Just like his blood cancer diagnosis back in 2016, Blair Richardson says the coronavirus pandemic has thrown his whole life for a loop once again.
The 26-year-old from Calgary, Alta., continues to receive five days of chemotherapy treatment after every six weeks. But uncertainty about safe hospital care, coupled by the fear of catching the COVID-19 disease, is a major concern for him.
As a result of the pandemic, Richardson has also developed some severe anxiety disorders for which he is seeking treatment.
“As someone who has a very weakened immune system, I live my life in fear,” he told Global News. “How could COVID affect the rest of my life?”
Cancer patients and those with underlying medical problems are at a higher risk of developing serious illness from COVID-19.
Toronto resident and a 12-year lung cancer survivor, Anne Marie Cerato, said she became very paranoid when the pandemic started.
“In the beginning, I was very, very scared,” the 42-year-old, who still has active cancer, told Global News.
“I kept thinking to myself, if I get COVID, I’m a goner.”
With time and the support of her family, Cerato said she has become calmer and is now looking forward to getting the vaccine.
With screenings, procedures and treatments delayed across Canada, the coronavirus pandemic has had a ripple effect on other parts of the country’s health-care system.
According to data from the Canadian Institute for Health Information (CIHI), between March and June 2020, cancer surgeries were down by 20 per cent compared to the previous year.
A July survey by the Canadian Cancer Society (CCS) found that almost half of the patients reported having their cancer care appointments postponed or disrupted. This has created a massive backlog for hospitals.
“It’s a huge concern for us because having timely treatment and care is so important to your long-term outcomes when you have cancer,” Andrea Seale, CEO of Canadian Cancer Society, told Global News.
“What we’re hearing from some doctors is that people are coming to them with later stages of cancer than they would normally see,” she added.
In another July survey published in the Lancet medical journal, 74 per cent of cancer patients reported that the delays had a major impact on their mental and emotional wellbeing.
Young Adult Cancer Canada (YACC) is a non-profit organization that provides support services to a community of some 4,000 teenagers, people in their 20s and 30s.
Geoff Eaton, founder of YACC and a two-time cancer survivor, said there has been an increased demand for their programs since March.
The charity had to cancel all their in-person retreats, adventures and conferences and moved their services online, with weekly chats and talk shows for young adults to stay connected.
“There is this heightened intensity brought to our lives right now and then on top of that, you have put us in a place where we literally are in isolation physically because we’re afraid, oftentimes, to go out into the community,” Eaton told Global News.
Globally, cancer is the second leading cause of death after cardiovascular disease, according to the World Health Organization (WHO). In 2020, the number of people diagnosed with cancer reached 19.3 million, with the number of people dying from the disease increasing to 10 million.
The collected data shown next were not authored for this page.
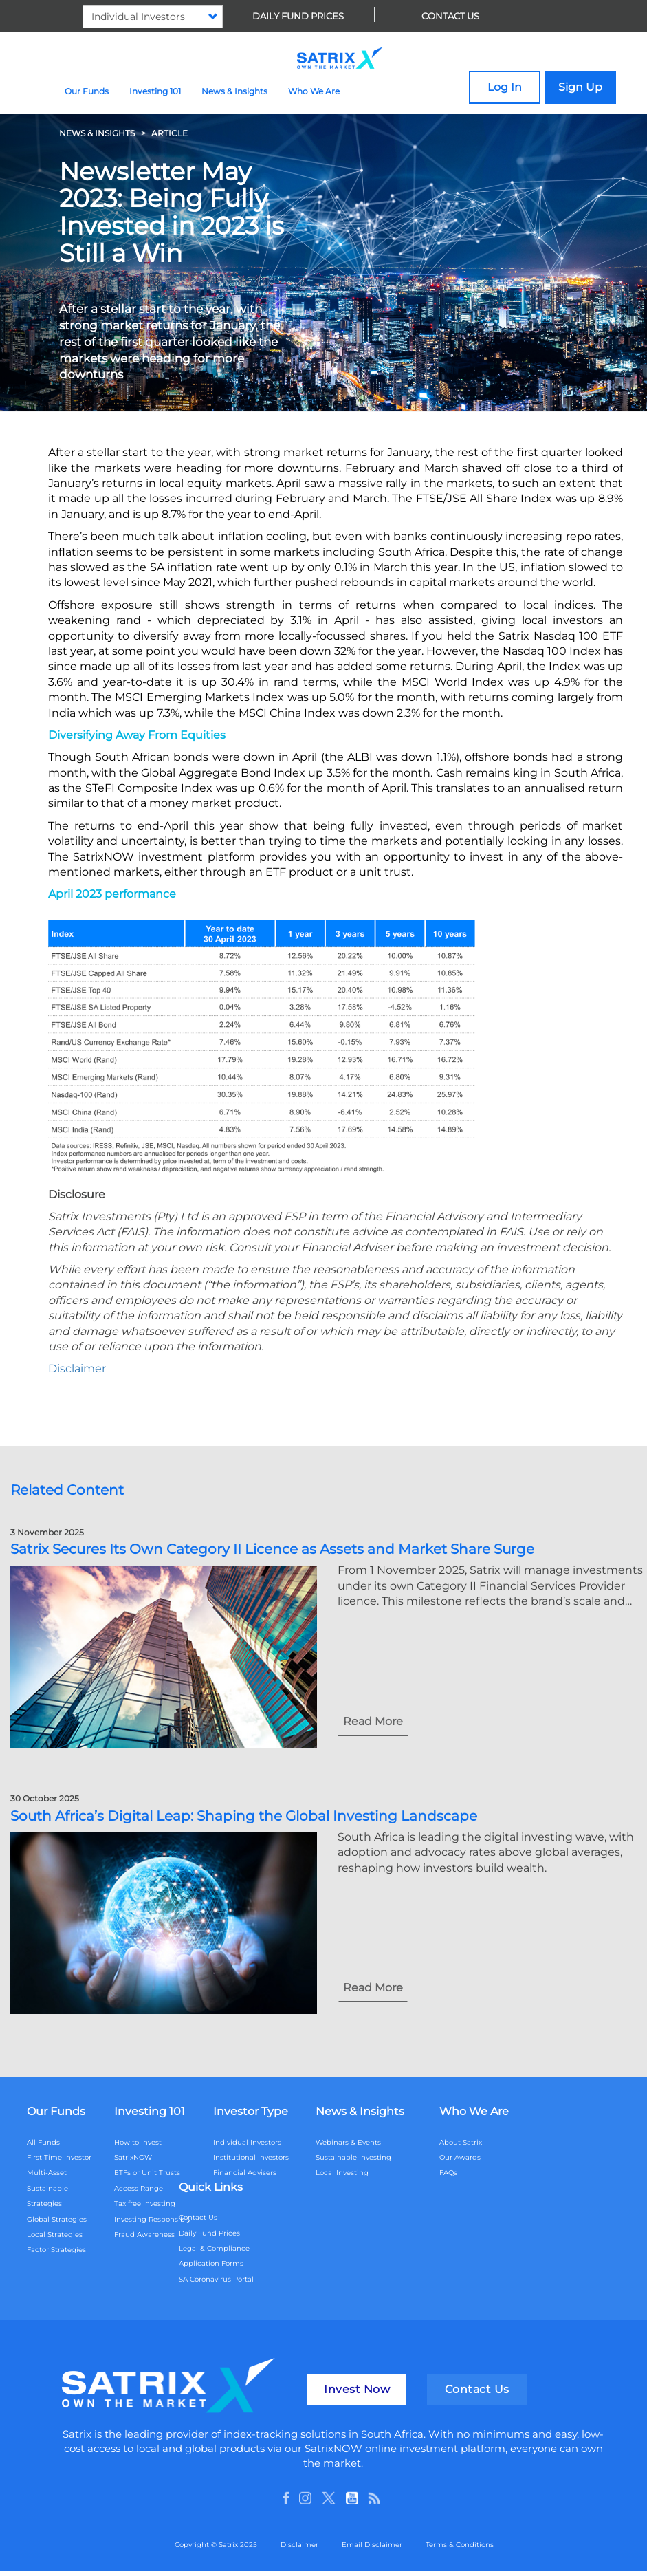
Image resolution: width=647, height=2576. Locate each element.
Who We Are (314, 91)
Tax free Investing (144, 2203)
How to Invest (138, 2142)
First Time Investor (59, 2157)
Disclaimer (299, 2544)
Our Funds (87, 91)
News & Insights (234, 91)
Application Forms (211, 2263)
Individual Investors (247, 2142)
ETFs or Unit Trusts (147, 2172)
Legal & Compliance (214, 2248)
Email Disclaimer (372, 2544)
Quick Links (211, 2187)
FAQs (448, 2172)
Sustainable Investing (353, 2157)
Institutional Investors (251, 2157)
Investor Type (250, 2111)
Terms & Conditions (460, 2544)
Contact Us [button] (477, 2389)
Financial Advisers (244, 2172)
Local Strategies (55, 2234)
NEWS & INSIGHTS (97, 133)
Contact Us (450, 15)
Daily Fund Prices (298, 15)
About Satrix (460, 2142)
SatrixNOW (133, 2157)
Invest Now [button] (357, 2389)
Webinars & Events (348, 2142)
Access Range (138, 2188)
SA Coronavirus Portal (216, 2279)
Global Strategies (57, 2219)
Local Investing (342, 2172)
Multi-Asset (47, 2172)
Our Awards (460, 2157)
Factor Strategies (56, 2249)
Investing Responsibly (152, 2219)
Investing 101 (155, 91)
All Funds (43, 2142)
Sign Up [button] (580, 87)
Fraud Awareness (144, 2234)
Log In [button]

In Canada, one in two people will be diagnosed with cancer in their lifetime and one in four are expected to die from it, according to the CCS.
Each year, about 250,000 Canadians get cancer, Seale said. More than a million are living with the disease or beyond it, she told Global News.
However, recent advancements in cancer research have raised hopes in the fight against the disease.
In the United States, healthcare company GRAIL has developed a multi-cancer early detection test called Galleri that can detect more than 50 different types of cancer. The test will become commercially available in the U.S. in the middle of 2021.
“These really are the first efforts to use … technology to screen patients who are not known to have cancer, to find cancer, and that’s a very different technological challenge,” said Dr. Joshua Ofman, chief medical officer at GRAIL.
Immunotherapy, which uses the body’s immune system to fight cancer, is a promising treatment, Seale said.
Clinical trials in Canada, the results of which were published in The Journal of the American Medical Association on Thursday, underscored the value of magnetic resonance imaging (MRI). The study found that more than one-third of the male patients could avoid having the more invasive biopsy and instead have an MRI to detect prostate tumours.
Going forward, Seale said to continue the battle against cancer, COVID-19 has to end.
“We need the pandemic numbers to come down so that people with cancer can get the care that they need,” she said.